Define holonomy algebra $hol(X)$ of a cdga as quotient of free Lie algebra on $(H^1)^*$ by ideal spanned by image of comultiplication $\mu^*: (H^2)^* \to (H^1)^* \wedge (H^1)^*$. It's obviously a graded quadratic Lie algebra.

Notice that 1-equivalences give isomorphisms on holonomy Lie algebras. So, for spaces, it depends only on fundamental group, because if you have $G \cong \pi_1(X) \cong \pi_1(Y)$, then both map into $K(G, 1)$ with maps being $1$-equivalences.

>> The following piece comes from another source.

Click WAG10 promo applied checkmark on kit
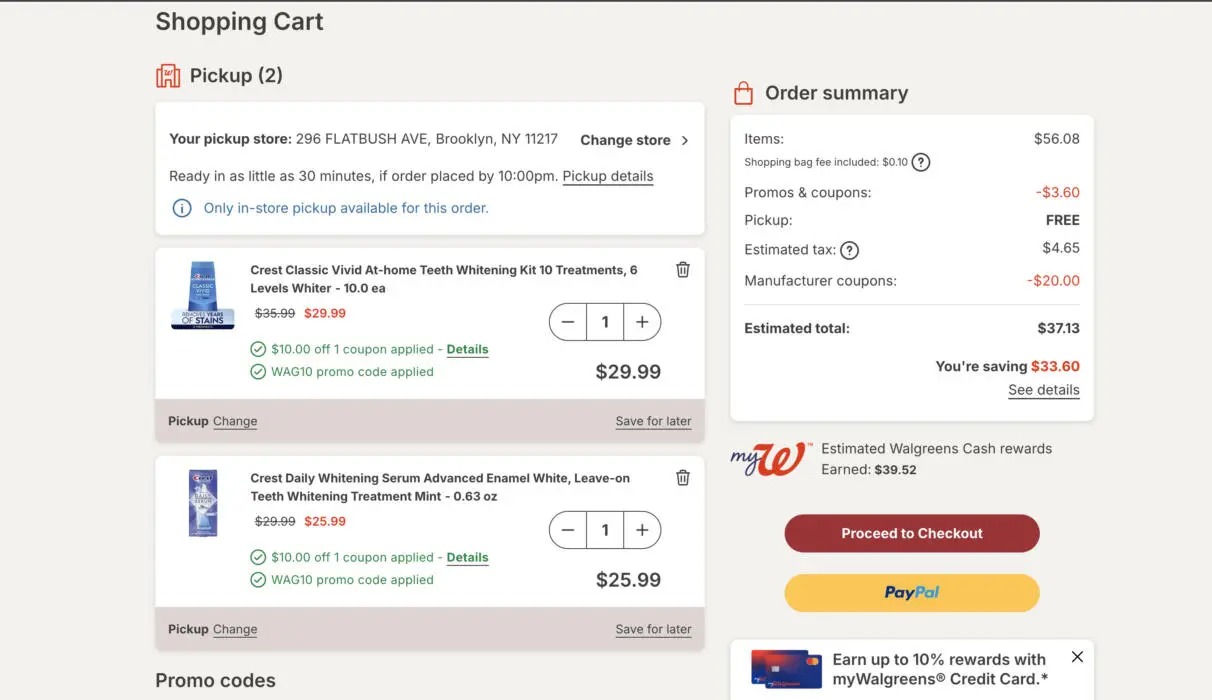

Malcev completion of a group $\mathfrak m (G)$ is defined as Lie algebra of primitive elements in $\lim_{\leftarrow} \Bbb QG/IG^n$ where $IG$ is augmentation ideal. There is a homomorphism from Magnus algebra of a group $L(G) := \bigoplus \gamma_kG/\gamma_{k+1}G \otimes \Bbb Q$ to Malcev algebra which becomes isomorphism after taking associated graded quotients, as proven by Quillen in paper On the associated graded ring of a group ring, 1968.

We have a theorem due to Sullivan.

$\square$ Space $X$ is $1$-formal if and only if degree completion of holonomy Lie algebra $hol(X)$ is filtered isomorphic to $\mathfrak m (\pi_1(X))$. $\square$

Good reference is two books by Felix, Halperin, Thomas, called (unsurprisingly) Rational homotopy theory I/II. 1-formality is very clearly explained in the beginning of second tome.


Now, to your question. If a space is formal, it is indeed $q$-formal for all $q$, in particular, 1, so your (3) implies both (2) and (1).

YCor mentioned in comments that (1) is strictly weaker as witnessed by integral Heisenberg group. More generally, every two-step nilpotent Lie algebra is isomorphic to its associated lower central quotient, but only virtually abelian nilpotent groups are 1-formal. (If some commutator $[a, b]$ is nontrivial and there are no relations in weight 3, then $[a, [a, b]]$ will be nontrivial).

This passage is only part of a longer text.